Sind vier bespielbare Ouvertüren nicht genug, so erklingt nach der Wiedererkennung in gekürzter Fassung das a-Moll-Streichquartett, das als Symbol neuer Erquickung von vier Musikern in hängenden Käfigen auf der Bühne dargeboten wird. Der Schnitt in die Handlung funktioniert, die Stimmung im Publikum ist konzentriert, so sanft erklingt die von neuem Leben erfreute Melodie der Streicher. Es kehrt Ruhe und Frieden für kurze Zeit ein, die Romantik siegt, bevor klar wird, dass der Rollentausch und die Befreiung durch die Gattin dieses Paar entzweit hat.
Im Gleichklang jedoch ertönen die durchwegs starken Stimmen des Abends. Peter Seiffert, der späte Siegmund gibt den Florestan, die Partie ist vom Umfang beliebt, nicht in der Schwierigkeit. Seiffert meistert sie durch Erfahrung, lässt Strahlen an passender Stelle sehen, doch wie er die Walküre singt, so überzeugt er mit klug phrasiertem Piano, in den stillen Momenten, den Winterstürmen, nicht den Rufen, so auch mit rundem, vollem Tenor als szenisch matter, stimmlich schöner Florestan. Haushalten muss Anja Kampe nicht, dennoch reduziert sie sinnig im Duett und in den Quintetten. Keine Egomanin, sondern eine Musikerin steht da, bindet sich die Brust ab, schreit gegen die Wände an, am Ende bleibt sie verloren im blauen Kleid neben dem fremden Gatten. Stimmlich klingt die volle Wärme in der Mittellage ebenso wie in der Höhe präzise, unangestrengt, routiniert. Wundervoll wirkt sie im Zusammenspiel mit Hanna-Elisabeth Müller, die, auf Effekt bedacht, langsam die Sprossen zu den großen Partien des deutschen Faches erklimmt und nach ihrem Erfolg mit Strauss in Arabella nun mit Beethoven eine anspruchsvolle Marcelline mit sauberer Höhe gibt. Mehr Fokus als Wagner fordert Beethoven für den denkwürdigen Alberich Tomasz Konieczny, dieser gelingt ihm auch zumeist, er hört sich nuancierter, weniger vokallastig an. Die fiese Masche des Rächers liegt ihm dabei erneut. Rührend, mit sattem, klar geführtem Bass überzeugt Franz-Josef Selig ebenso wie der als Spieltenor durch die Musikgeschichte hetzende Dean Power, der kurz nach der Uraufführung von South Pole mit beeindruckendem Elan hier bereits den Jaquino gibt.
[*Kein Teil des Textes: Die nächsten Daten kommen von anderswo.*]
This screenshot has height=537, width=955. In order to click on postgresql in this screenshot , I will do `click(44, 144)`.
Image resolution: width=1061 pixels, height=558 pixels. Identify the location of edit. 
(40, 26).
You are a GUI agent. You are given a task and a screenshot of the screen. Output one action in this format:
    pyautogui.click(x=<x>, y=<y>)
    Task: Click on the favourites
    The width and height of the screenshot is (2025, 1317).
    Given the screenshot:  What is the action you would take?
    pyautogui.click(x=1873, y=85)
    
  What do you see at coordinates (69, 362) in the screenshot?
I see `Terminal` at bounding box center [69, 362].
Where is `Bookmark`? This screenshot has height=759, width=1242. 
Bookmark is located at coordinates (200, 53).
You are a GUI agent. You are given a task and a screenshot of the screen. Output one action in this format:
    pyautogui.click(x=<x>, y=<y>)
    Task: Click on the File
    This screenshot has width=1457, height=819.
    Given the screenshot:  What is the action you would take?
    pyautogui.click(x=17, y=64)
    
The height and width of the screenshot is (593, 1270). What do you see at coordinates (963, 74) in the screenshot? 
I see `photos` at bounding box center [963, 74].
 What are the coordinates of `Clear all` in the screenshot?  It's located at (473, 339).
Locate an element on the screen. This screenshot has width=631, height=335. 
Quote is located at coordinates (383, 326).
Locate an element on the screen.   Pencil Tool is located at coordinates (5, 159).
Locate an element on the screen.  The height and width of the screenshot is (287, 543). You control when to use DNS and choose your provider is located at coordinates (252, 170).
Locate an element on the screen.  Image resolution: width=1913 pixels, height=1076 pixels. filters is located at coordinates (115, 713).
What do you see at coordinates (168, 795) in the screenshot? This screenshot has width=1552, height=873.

Elan, Passion und Freude zeigt Zubin Mehta am Pult. Lange bekommt der ehemalige Generalmusikdirektor des Hauses, der Vorgänger von Nagano und Petrenko war, Applaus. Dezent dirigiert er, lässt sich mit der dritten Leonore-Ouvertüre, die am Anfang steht, Zeit. Notwendigerweise konzentriert er sich auf die Streicher, die Solotrompete klingt dennoch selten so sauber, das Orchester ist nahe am ehemaligen Chef, Mehta wiederum wurde von Beethoven durch seine Karriere begleitet, was man ihm anhört. Sinfonisch klingt der Fidelio, dennoch schützt er seine Sänger, klar konturiert klingen die Melodien, die bis zur Neunten weiterschimmern.
Echte Beethoventöne klingen hier aus einem einigen Graben, der hoch belohnt beim Applaus Romantik produziert hat. Die Flucht aus dem Labyrinth des Leides gelingt so zumindest für den Hörer.